O senador Espiridião Amin (PP-SC) usou a sabatina de Jorge Messias na CCJ do Senado para atacar o que classificou como uma tendência preocupante: a indicação deliberada de ministros jovens para o STF.
Para Amin, escolher nomes mais novos significa permitir que eles permaneçam na Corte por “pelo menos 30 anos, o que não é republicano” — transcendendo, inclusive, o mandato do presidente que fez a indicação.
Messias tem 46 anos. Dos últimos cinco indicados ao Supremo, quatro tinham menos de 50 anos quando foram escolhidos.
A Constituição Federal exige que ministros do STF tenham entre 35 e 70 anos — uma janela ampla que, segundo Amin, tem sido explorada para garantir influência política de longa duração na mais alta Corte do país.
Messias foi indicado pelo presidente Luiz Inácio Lula da Silva para ocupar a vaga aberta com a aposentadoria de Luís Roberto Barroso. Natural de Pernambuco, formado em Direito pela UFPE e mestre pela UnB, ele está no governo desde o início da terceira gestão Lula, quando tomou posse na Advocacia-Geral da União em janeiro de 2023. Servidor público desde 2007, acumulou passagens pelo Banco Central e pelo BNDES antes de chegar ao comando da AGU.
Atuações de destaque à frente da AGU
Na chefia da Advocacia-Geral, Messias tornou-se peça central na estratégia jurídica do Planalto. Um dos episódios mais emblemáticos foi a tentativa de reverter, no STF, a decisão do Congresso que sustou o decreto do Executivo sobre o aumento das alíquotas do Imposto sobre Operações Financeiras (IOF) — medida considerada fundamental para o governo fechar as contas públicas. O ministro Alexandre de Moraes acabou mantendo quase a totalidade do decreto.

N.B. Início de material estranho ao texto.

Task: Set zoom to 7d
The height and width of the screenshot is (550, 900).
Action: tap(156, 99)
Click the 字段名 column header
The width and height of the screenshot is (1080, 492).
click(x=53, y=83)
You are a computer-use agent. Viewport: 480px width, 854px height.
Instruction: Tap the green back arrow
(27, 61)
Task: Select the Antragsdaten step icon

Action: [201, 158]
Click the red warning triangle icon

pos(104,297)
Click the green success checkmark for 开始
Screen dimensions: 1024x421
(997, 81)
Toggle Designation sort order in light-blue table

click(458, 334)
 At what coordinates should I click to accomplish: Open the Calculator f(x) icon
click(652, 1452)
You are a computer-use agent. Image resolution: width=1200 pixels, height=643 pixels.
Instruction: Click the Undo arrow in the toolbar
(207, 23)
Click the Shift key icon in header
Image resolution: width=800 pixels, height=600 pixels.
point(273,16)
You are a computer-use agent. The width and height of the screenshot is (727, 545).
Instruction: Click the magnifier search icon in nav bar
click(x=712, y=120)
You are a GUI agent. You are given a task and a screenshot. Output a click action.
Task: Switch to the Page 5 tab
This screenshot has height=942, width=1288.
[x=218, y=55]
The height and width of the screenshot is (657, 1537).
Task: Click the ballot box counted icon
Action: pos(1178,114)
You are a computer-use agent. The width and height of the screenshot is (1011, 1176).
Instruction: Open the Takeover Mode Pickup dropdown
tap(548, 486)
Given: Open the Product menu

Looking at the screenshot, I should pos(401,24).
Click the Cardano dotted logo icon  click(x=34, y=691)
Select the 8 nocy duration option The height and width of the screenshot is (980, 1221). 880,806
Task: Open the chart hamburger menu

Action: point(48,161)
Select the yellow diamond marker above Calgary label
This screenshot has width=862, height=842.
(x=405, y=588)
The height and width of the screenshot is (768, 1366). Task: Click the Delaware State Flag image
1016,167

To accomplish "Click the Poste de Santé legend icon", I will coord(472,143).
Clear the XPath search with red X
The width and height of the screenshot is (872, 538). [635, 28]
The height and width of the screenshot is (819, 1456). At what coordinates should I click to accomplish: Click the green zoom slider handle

Messias também foi protagonista nas discussões sobre regulamentação das redes sociais. Em janeiro de 2025, a AGU notificou a Meta para que explicasse, em até 72 horas, como garantiria o cumprimento das leis brasileiras contra racismo e homofobia após a empresa encerrar seu programa de checagem de fatos. A empresa respondeu informando que a medida valia apenas para o território norte-americano.
A movimentação intensa para garantir votos na CCJ foi descrita nos bastidores como uma disputa acirrada — o governo mobilizou ministros e aliados para blindar a aprovação de Messias na sabatina, numa articulação voto a voto.
Além da atuação jurídica, Messias construiu capital político junto à bancada evangélica. Ele participou de reunião de Lula com lideranças religiosas no Palácio do Planalto e foi acionado pelo governo em outras ocasiões para mediar relações com esse segmento — fator que pesou na composição de apoios à sua indicação, inclusive entre parlamentares que não integram a base governista.
No plano internacional, Messias engrossou a lista de autoridades brasileiras com visto norte-americano revogado. Em julho de 2025, após os Estados Unidos sancionarem o ministro Alexandre de Moraes com base na Lei Magnitsky, a AGU classificou as medidas como “grave e inaceitável ataque à soberania” do Brasil.
Na própria sabatina, Messias tentou se distanciar da imagem de indicado chapa-branca ao defender que “recalibragens institucionais” fortalecem o Judiciário — argumento recebido com ceticismo pela oposição diante do histórico de alinhamento com o Planalto.
Ficou conhecido nacionalmente antes de ascender ao topo do governo: seu nome foi citado em gravação entre Dilma Rousseff e Lula durante a Operação Lava Jato. No áudio, a baixa qualidade do registro fez com que “Messias” fosse ouvido como “Bessias”.